Originally published in the Union College Magazine, Fall 2014
I’ve always extolled the Union hockey team for its accomplishments. Now, having won the NCAA Division I National Championship in April, my admiration for the team knows no bounds.
To me, this latest achievement ranks with the momentous victory of team USA over team Russia in the 1980 Olympics. Minnesota has been a powerhouse in college hockey for years, winning a number of championships in the past. Union scoring four goals in the first period and scoring three goals in 1 minutes, 56 seconds was in itself history making.
As a former skating Dutchman myself, I could not be more proud.
It was 1948 when I went out for the hockey team. The weather was mild before Christmas break and we practiced in the gym, simply shooting at a goal. Our goalie had no helmet or mask.
During the break the team was scheduled to play in a round robin tournament at Hamilton College. Also participating were Lehigh, St. Lawrence and Middlebury. Hamilton’s rink was indoors so we were assured of good ice. We won one game out of four, beating Lehigh.

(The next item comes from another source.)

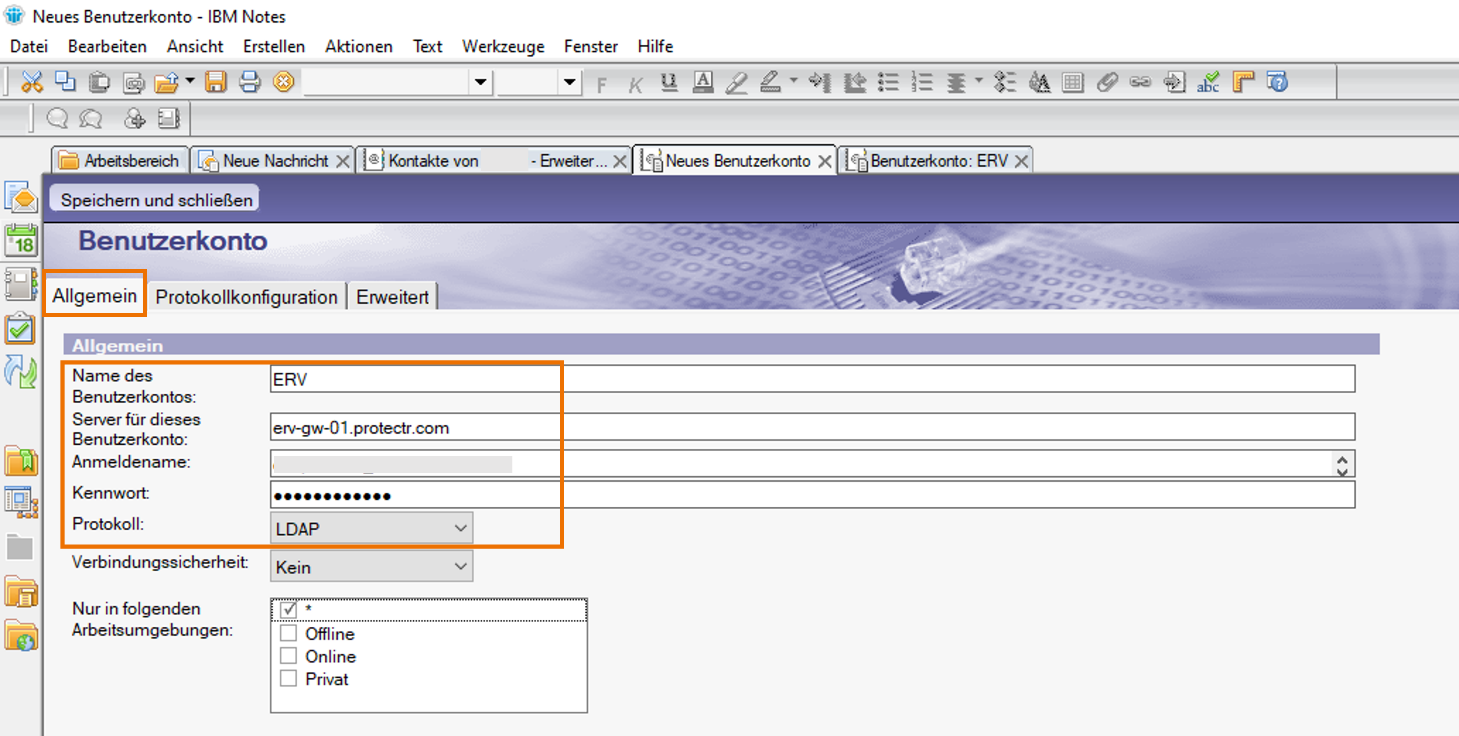Enable the Online work environment checkbox
The height and width of the screenshot is (736, 1459).
click(x=289, y=656)

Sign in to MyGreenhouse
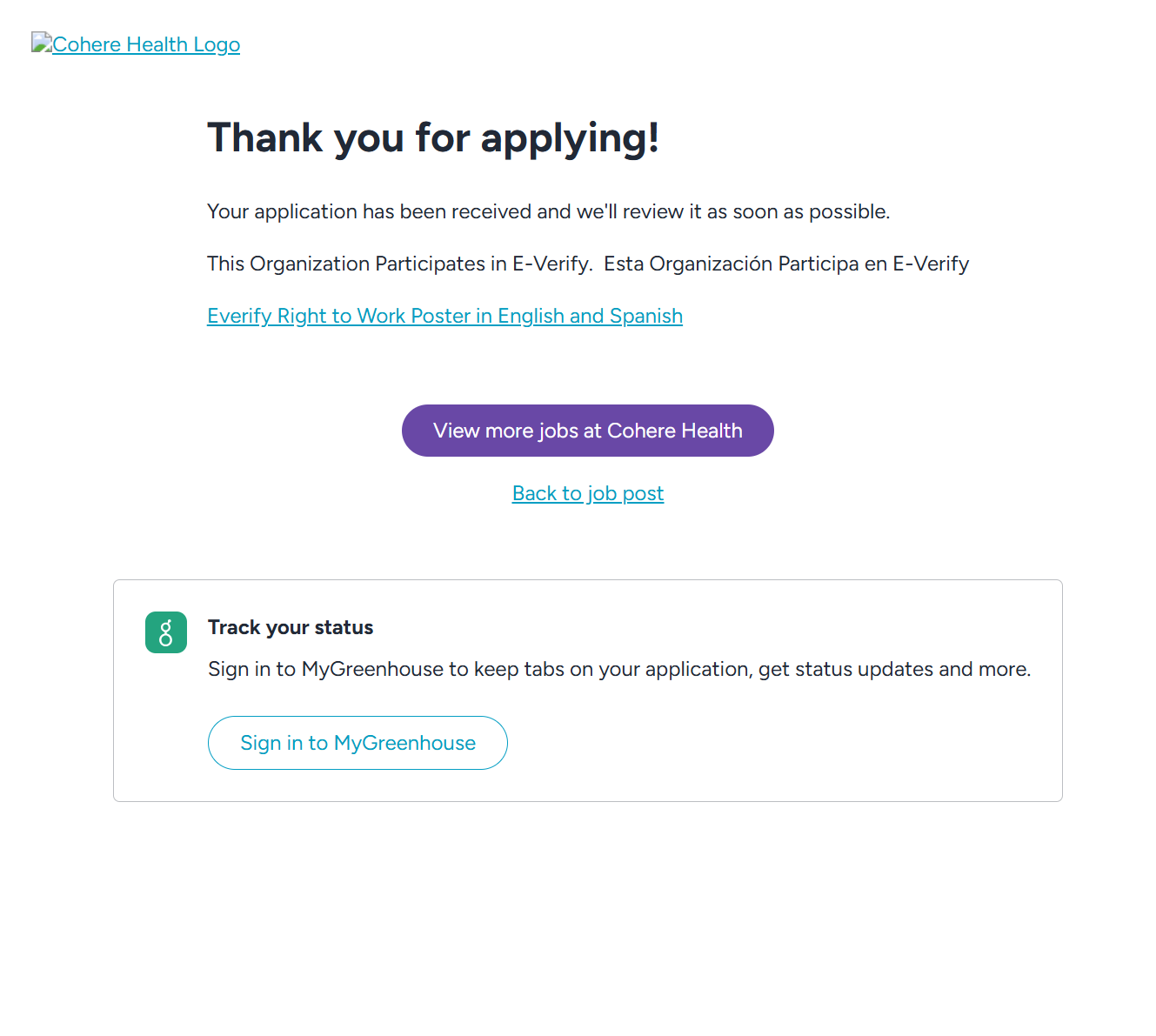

In 1949, my second year on the team, we played pretty much the same schools, including one in Plattsburgh, a new state college to accommodate veterans. That was the last year Union had a hockey team until Achilles Rink was constructed in 1975.
The interesting thing is that the Fieldhouse was built in the same location as the hockey rink that the College made in the 1930s. I was only eight years old when the creek was damned and the water diverted to make that regulation hockey pond. The Union administration generously allowed us locals (I grew up in Schenectady) to use the rink in the evening and it was a very popular spot.
Now in my 89th year, I have been able to see Union hockey emerge as the national college champion. It is notable, in this wonderful victory, that there are no scholarships for sports at Union. All those great teams have developed over the years from hard work on and off the ice.
Needless to say I have followed the growth of this greatness with delight and pride. Good job, guys! Well done.